You can play with the threshold setting in the view.
It defaults to
33%.
The 'num significant pixels' value should be >10 in my experience for good
guiding.
If it is too small, then you can change the threshold or lengthen the camera
exposure to bump it up a bit.
You can also turn up the gain on the image sensor output
amplifier.
The next thing is seeing conditions.
This should only happen at short exposures. Any-
thing less than a couple of seconds.
However, if you have a short exposure and the
seeing is bad, then you can use the software's ability to average several readings be-
fore using the guide star position.
That is under the '# of readings to average' field.

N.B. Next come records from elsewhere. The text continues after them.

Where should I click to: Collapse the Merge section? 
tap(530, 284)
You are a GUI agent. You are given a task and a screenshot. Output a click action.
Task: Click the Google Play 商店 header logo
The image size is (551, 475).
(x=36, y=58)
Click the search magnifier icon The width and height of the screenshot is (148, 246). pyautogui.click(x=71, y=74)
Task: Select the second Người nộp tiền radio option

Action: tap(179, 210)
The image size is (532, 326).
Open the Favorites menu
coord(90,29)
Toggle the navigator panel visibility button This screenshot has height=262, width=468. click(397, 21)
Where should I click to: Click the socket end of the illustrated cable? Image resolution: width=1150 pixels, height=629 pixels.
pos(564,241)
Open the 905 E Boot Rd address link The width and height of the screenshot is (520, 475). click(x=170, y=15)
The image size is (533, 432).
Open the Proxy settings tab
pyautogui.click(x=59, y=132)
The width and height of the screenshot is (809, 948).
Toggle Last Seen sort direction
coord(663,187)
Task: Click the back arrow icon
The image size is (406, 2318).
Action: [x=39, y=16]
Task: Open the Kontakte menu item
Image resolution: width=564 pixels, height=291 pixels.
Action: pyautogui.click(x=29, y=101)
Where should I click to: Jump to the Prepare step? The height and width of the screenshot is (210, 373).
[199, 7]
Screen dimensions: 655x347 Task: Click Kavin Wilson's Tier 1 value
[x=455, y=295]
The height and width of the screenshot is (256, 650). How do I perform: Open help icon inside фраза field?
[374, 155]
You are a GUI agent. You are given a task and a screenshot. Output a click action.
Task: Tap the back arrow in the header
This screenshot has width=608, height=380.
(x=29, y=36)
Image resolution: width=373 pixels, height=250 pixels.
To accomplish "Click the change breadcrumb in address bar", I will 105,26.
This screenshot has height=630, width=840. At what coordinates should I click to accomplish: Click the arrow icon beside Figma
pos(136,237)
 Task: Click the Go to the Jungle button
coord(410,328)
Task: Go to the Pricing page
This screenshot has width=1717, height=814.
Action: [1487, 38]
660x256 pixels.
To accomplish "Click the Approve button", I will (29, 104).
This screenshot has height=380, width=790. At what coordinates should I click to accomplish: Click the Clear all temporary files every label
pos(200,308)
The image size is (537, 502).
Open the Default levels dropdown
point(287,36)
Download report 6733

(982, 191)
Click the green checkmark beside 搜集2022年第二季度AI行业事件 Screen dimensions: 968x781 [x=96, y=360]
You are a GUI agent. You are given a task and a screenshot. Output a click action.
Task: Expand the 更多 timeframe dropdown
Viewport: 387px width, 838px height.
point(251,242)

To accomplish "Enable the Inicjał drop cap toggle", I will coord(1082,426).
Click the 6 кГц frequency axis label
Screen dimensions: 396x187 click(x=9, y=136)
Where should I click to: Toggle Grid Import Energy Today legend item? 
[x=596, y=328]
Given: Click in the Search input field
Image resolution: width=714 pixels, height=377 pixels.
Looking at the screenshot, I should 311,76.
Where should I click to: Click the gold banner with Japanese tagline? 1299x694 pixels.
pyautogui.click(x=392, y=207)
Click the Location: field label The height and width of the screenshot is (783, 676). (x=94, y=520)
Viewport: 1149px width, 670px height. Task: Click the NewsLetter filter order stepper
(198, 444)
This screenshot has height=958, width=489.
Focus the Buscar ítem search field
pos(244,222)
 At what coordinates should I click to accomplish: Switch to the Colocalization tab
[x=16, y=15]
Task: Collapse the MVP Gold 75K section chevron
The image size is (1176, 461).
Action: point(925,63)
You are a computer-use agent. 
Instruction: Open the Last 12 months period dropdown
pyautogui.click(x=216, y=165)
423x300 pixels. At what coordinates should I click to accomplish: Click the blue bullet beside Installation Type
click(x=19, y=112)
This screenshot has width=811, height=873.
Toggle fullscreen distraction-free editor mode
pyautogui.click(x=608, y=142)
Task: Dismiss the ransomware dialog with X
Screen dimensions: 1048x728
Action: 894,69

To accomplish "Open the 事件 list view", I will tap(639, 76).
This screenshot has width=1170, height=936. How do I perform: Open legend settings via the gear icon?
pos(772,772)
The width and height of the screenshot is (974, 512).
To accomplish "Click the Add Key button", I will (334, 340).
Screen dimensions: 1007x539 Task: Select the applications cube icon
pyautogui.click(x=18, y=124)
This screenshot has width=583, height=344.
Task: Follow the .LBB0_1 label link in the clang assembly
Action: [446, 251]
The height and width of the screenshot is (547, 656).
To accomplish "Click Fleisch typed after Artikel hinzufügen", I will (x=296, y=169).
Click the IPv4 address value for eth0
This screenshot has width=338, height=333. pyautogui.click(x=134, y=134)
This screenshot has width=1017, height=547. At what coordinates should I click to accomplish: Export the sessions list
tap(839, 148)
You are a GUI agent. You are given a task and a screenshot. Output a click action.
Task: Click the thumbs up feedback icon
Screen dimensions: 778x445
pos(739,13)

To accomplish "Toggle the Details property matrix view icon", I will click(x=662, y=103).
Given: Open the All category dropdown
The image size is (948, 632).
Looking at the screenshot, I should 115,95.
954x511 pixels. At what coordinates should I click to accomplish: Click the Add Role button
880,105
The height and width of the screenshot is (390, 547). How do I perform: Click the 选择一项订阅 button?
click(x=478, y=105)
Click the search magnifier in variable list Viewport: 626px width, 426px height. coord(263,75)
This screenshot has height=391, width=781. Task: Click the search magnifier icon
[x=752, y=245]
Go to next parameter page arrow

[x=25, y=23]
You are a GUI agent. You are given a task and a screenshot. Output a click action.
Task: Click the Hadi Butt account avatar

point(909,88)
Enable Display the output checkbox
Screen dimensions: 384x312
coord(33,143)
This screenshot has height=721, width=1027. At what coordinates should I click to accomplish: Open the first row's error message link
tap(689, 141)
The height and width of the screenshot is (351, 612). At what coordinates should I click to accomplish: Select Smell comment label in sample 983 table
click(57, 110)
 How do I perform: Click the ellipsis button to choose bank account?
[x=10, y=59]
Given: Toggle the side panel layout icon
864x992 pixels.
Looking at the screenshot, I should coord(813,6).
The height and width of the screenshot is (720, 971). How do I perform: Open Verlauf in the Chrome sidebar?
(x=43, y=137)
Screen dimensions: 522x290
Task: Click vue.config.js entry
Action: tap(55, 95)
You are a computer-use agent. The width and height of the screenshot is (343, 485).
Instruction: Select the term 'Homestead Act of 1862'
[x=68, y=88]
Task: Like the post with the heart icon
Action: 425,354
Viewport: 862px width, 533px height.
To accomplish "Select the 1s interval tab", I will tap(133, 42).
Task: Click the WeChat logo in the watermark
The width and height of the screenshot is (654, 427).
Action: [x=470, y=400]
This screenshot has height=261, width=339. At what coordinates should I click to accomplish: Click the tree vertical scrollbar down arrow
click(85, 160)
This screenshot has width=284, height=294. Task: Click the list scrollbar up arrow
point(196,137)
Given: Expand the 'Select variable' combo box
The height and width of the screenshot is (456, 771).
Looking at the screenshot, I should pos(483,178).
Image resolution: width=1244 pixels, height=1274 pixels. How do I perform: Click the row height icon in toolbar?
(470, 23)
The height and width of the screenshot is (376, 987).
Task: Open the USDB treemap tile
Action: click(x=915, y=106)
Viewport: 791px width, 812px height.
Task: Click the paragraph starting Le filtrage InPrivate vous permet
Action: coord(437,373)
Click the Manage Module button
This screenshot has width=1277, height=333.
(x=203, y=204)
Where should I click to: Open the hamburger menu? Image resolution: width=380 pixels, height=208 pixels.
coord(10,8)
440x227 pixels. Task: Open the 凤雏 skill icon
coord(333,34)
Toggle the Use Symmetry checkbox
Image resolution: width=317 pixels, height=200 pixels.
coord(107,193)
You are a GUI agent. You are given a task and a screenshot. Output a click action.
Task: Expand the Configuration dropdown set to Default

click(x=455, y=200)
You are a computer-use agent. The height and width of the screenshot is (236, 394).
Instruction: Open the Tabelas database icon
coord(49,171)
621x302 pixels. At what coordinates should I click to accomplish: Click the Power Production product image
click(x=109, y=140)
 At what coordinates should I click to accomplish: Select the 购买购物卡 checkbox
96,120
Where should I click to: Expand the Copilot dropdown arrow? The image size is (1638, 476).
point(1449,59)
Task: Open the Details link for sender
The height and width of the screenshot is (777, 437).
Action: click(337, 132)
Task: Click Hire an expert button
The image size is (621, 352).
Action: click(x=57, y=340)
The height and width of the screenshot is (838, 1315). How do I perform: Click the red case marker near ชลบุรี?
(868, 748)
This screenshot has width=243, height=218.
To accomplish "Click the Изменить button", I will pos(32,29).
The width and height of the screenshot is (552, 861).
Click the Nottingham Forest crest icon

Next I would turn on guiding but turn OFF guide corrections to see the guide star drift
graph in the 'Guide history' window.
Without guide corrections you will see immediate
drift depending upon the quality of your mount and the accuracy of your polar
alignment.
The thing to look for is the smoothness of the drift.
Drift in the DEC or 'Y'
direction in the graph should be a smooth, straight line.
If not, then it is most likely that
the software is having a hard time getting a good guide star position.
Or, bad seeing
conditions.
The drift in RA or the 'X' direction will show some irregularities due to the
periodic error in your drive mount.
Next time you are out perform the test and see how it goes.
We first need to ascertain
whether or not the guide star is the problem before moving on.
If the system cannot get
a good guide star position calculation, then it won't be able to make good corrections
when the guiding is enabled.
One more thing, there is another possibility for guide star position errors.
That is noise
in the image.
This will happen under very faint guide stars and when you have the gain
turned way up on the image sensor output amplifier.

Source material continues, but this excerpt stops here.